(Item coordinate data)

════════════════════

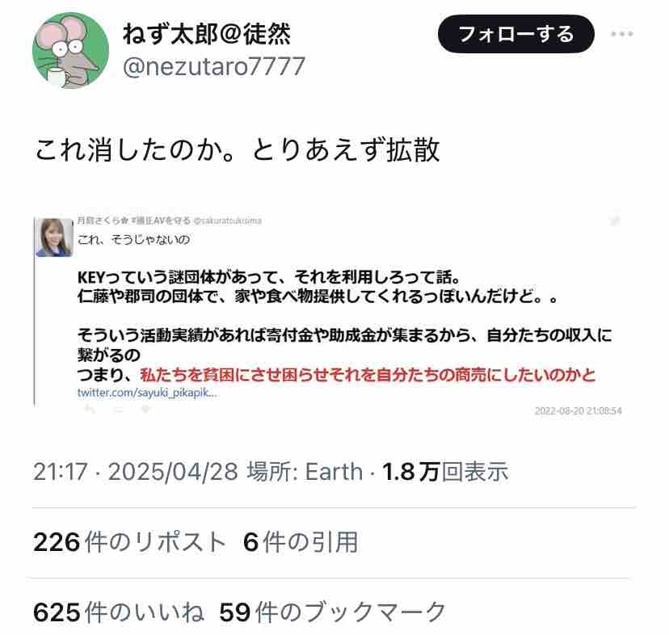Follow this account with フォローする button

(515, 34)
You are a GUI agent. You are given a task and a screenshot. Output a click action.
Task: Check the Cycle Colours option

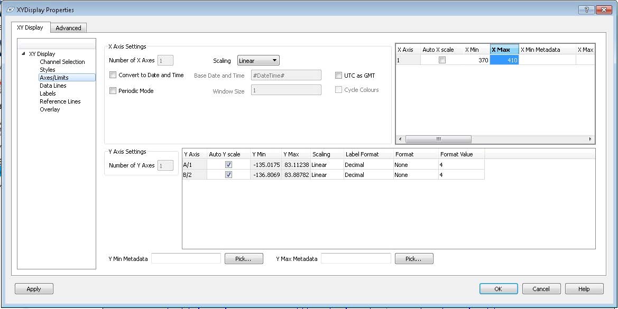coord(338,89)
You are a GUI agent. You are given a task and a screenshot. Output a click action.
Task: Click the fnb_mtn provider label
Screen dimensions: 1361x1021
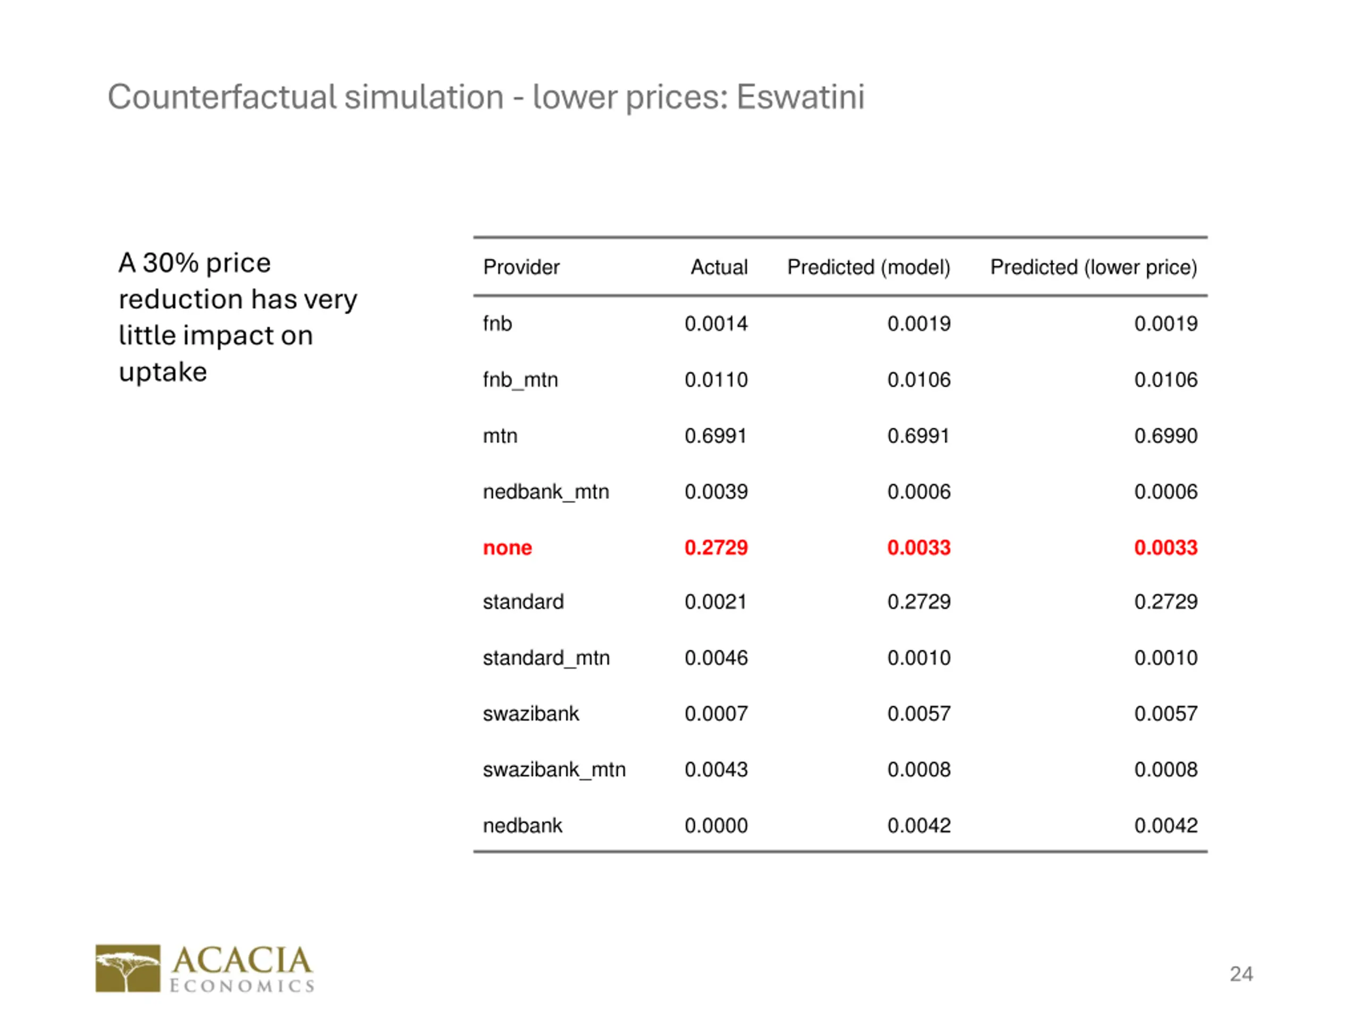520,380
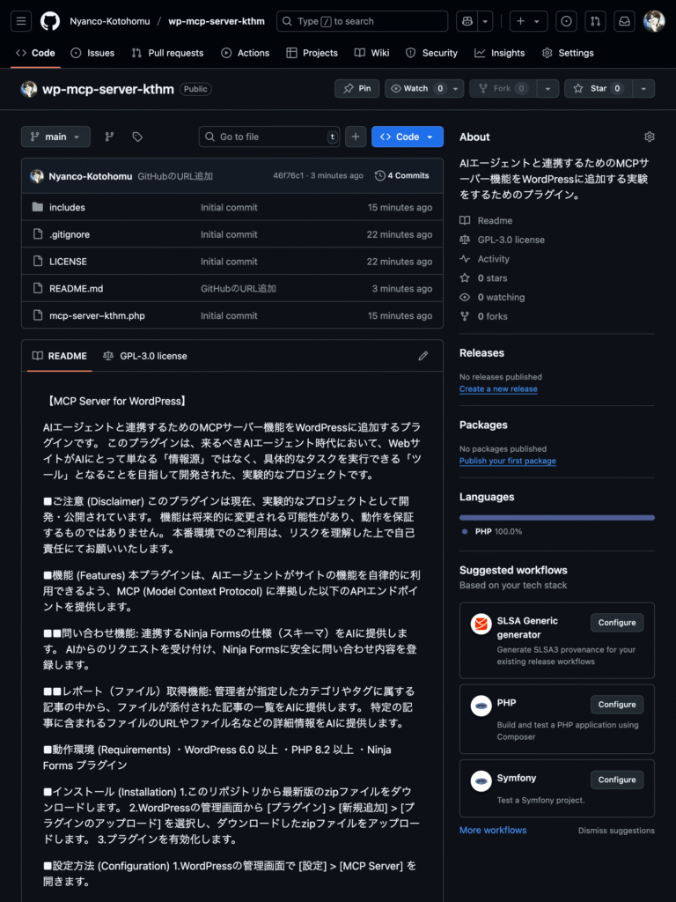Open pull requests icon in top header
676x902 pixels.
(x=595, y=21)
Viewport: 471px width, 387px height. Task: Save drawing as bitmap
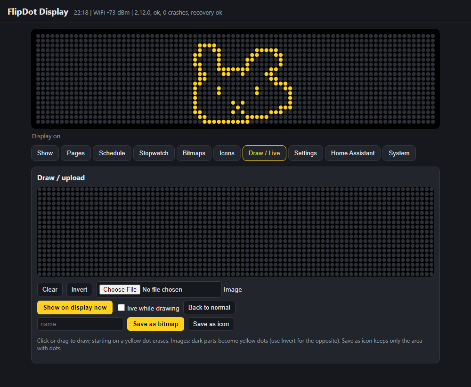click(155, 324)
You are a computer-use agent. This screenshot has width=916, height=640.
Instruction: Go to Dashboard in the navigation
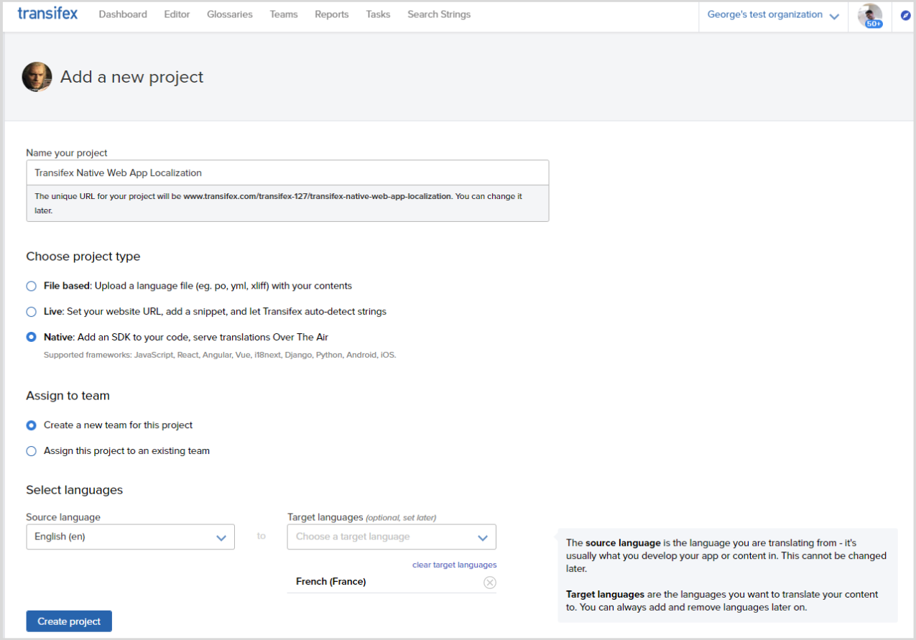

════════════════════

# [YOUR OBJECTIVE]
Rewrite the lines above, switching every "screenshot" to "screen capture" and leaving everything else as it is, with the pictures omitted.

# [THE SOLUTION]
Follow this account with フォローする button

(515, 34)
You are a GUI agent. You are given a task and a screen capture. Output a click action.
Task: Check the Cycle Colours option

coord(338,89)
You are a GUI agent. You are given a task and a screen capture. Output a click action.
Task: Click the fnb_mtn provider label
Screen dimensions: 1361x1021
520,380
Open pull requests icon in top header
676x902 pixels.
(x=595, y=21)
Viewport: 471px width, 387px height. Task: Save drawing as bitmap
click(155, 324)
You are a computer-use agent. This screen capture has width=916, height=640.
Instruction: Go to Dashboard in the navigation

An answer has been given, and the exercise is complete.